─── DOCUMENT SEGMENT ───
The digital divide is too wide for the poor

APRIL 29 — As the movement control order (MCO) drags on and our kids are still kept (safe) out of school, I wonder how badly the children in lower-income groups are doing considering how challenging it has been for middle-class families.

Trying to juggle work and the educational needs of their children in times like these is a struggle for many Malaysian parents right now.

Going from dropping your kids off at school to now being teacher, facilitator and carer at all hours of the day is daunting — you can clock off work but you don't get a break from your kids.

My own struggles seem petty; juggling work with Coursera courses while trying to learn to use the Procreate app. That's on days when my chronic fatigue is manageable and on days it's not, I can lie in bed and just not move.

How much harder must it be for those staying in PPR or itinerant housing? It is rather terrible to begrudge the poor any form of entertainment as I see some people huffing about the poor wanting things such as TVs and radios.

At the same time it is also terrible that the internet isn't more available to poorer children so they could access learning resources and keep up with their peers.

My broadband and mobile subscription fees combined could probably feed a poor family for two weeks. It's criminal that the internet isn't more accessible to everyone, no matter their income level.

On paper, with an internet connection and the right apps, students could still learn at home. But our curriculum isn't standardised as yet for dissemination online and certainly not optimised for self-directed learning.

There is a wealth of resources online as well as the possibility of easily delivering assignments and texts via digital means but all that takes money, expertise and time.

It seemed frivolous, not long ago. Why bother giving students electronic devices, bothering with apps, digitising textbooks and assignments?

Paper was cheaper, face-to-face time in the classroom more straightforward and already enough work with lesson plans, marking and paperwork.

Then the pandemic happened and the schools, the richer, better-equipped ones were able to keep students engaged and learning while the institutions with no online preparedness left their students bereft.

There will never be a return to normal. We are never going back to things being exactly the same as they were and there is no guarantee that some other new pandemic isn't on the horizon.

We have discovered we are not as resilient as we thought, that our collective health is a precious, fragile thing.

Imagine how much worse things would be if the internet did not exist. So many people would be out of work or be forced to return to work or starve.

We need to find a way to foster new connections online, to live in this new normal where infrequent physical interaction is necessary.

I want to believe in a world where the internet would level the playing field but what I see is how much it highlights the divisions between the rich and the poor.

In the meantime I can only hope the Education Ministry has a plan beyond our current circumstances because surely our children deserve better.

*This is the personal opinion of the columnist.
─── RECORDS SHOWN ───
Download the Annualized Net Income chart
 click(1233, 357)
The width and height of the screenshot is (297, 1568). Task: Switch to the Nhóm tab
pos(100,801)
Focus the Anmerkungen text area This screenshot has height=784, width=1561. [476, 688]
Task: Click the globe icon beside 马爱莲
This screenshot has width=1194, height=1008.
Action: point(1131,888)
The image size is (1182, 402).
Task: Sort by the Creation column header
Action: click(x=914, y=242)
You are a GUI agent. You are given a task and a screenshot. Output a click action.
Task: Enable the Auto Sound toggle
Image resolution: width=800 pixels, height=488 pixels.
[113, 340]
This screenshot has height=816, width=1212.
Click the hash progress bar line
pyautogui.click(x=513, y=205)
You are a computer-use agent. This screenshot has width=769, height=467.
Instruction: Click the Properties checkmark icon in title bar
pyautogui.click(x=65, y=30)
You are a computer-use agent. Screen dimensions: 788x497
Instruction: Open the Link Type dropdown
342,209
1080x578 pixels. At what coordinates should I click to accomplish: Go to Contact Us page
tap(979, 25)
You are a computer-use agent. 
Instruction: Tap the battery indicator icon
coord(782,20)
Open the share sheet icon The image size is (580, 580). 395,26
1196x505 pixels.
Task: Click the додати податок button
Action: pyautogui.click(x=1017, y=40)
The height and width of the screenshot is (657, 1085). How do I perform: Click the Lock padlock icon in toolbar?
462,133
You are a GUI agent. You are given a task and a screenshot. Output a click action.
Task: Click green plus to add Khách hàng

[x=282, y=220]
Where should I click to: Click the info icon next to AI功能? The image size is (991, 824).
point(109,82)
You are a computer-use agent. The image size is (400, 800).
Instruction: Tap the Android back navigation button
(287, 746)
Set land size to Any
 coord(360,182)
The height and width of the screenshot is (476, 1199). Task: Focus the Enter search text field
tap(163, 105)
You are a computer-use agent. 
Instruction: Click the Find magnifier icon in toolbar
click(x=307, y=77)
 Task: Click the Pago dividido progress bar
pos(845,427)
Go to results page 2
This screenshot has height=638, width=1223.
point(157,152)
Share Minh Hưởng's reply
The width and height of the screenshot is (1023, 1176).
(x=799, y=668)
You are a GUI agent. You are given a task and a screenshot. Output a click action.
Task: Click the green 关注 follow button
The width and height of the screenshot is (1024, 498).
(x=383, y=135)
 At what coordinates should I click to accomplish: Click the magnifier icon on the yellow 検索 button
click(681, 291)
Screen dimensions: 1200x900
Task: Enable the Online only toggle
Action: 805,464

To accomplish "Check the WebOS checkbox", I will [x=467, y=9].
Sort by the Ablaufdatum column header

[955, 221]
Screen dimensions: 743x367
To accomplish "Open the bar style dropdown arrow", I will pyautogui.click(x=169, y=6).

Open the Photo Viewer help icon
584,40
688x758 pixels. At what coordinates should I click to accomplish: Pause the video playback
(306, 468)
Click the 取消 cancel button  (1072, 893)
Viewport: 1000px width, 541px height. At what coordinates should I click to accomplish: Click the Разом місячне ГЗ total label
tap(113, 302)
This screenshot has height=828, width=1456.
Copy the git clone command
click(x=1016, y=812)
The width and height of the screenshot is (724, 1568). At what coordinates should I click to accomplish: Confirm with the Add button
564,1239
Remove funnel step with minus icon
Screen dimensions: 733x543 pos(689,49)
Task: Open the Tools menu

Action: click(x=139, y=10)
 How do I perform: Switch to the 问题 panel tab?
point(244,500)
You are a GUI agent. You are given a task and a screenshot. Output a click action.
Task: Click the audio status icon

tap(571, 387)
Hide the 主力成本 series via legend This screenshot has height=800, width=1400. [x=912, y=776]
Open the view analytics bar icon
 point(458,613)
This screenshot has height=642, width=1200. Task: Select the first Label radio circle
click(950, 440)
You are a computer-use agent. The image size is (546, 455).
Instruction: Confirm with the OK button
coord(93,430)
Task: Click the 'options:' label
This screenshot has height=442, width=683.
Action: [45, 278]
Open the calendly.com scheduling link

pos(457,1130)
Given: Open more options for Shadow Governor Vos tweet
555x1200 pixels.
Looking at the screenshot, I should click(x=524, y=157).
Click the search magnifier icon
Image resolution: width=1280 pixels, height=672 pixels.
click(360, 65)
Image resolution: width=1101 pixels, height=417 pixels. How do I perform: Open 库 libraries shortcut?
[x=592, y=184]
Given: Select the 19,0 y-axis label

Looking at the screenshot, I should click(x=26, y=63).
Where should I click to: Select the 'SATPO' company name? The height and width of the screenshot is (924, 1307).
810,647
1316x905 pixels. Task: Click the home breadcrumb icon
───
QUESTIONS TO ANSWER:
1. According to the column on the digital divide, what could the writer's combined broadband and mobile subscription fees probably do?
2. Translate this sentence from the column on the digital divide into Spanish: "We have discovered we are not as resilient as we thought, that our collective health is a precious, fragile thing."

ANSWERS FOR EACH ITEM:
1. Feed a poor family for two weeks.

2. Hemos descubierto que no somos tan resilientes como creíamos, que nuestra salud colectiva es algo precioso y frágil.